At Pinnacle, Roth and his team are delaying projects like digital signage, but pushing ahead with bigger tasks that carry more potential for long-term value, such as the acquisition of a health information exchange. During times like these, Roth says, “Everything and anything is on the table for deferral. But one of the things tracking does is it reduces our duplication of inventory, in particular some of the smaller, handheld kind of biomed equipment like diagnostic equipment.”

While Pinnacle hasn't conducted a formal ROI model to determine how tracking has reduced its inventory needs, Roth says he has noticed a need for less duplication; particularly with some of the smaller pieces of biomedical testing equipment. “We were losing hundreds of thermometers a year,” he says. “But we're now able to not just track where they are, but also hold the management on those teams accountable for their loss.”

Phillips agrees, adding it's more important than ever for organizational leaders to defend the clinical investments that have already been made, especially as capital money becomes scarce. “I think the name of the game now is efficiency and protecting your capital investments,” he says. “It's pretty easy to get your ROI back on a true RFID system.

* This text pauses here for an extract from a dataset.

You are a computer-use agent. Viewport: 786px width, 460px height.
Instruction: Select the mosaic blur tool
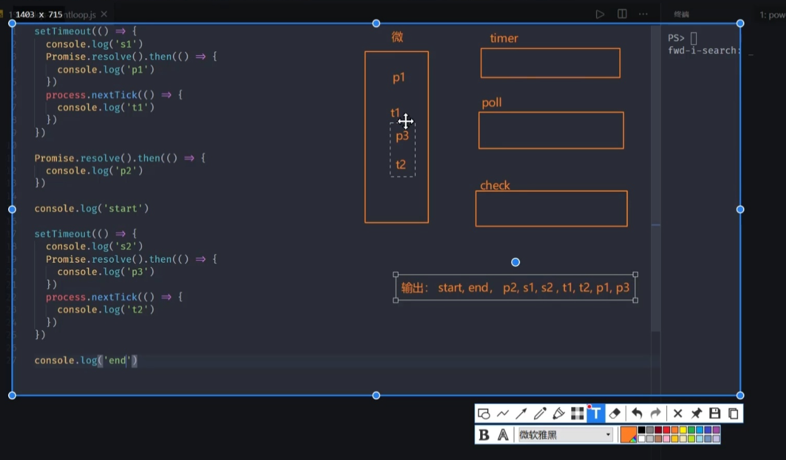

If you run it over your existing wireless infrastructure, you're protecting that capital investment and not having to run a lot of cables throughout your organization.”

Liard urges CIOs to look beyond the initial costs of the technology — which, he says, are fairly insignificant compared with other roll-outs — and focus on the long-term benefits. “While it might be an upfront cost, think about the savings you might have in finding equipment. That's an operational improvement that's going to improve the bottom line.”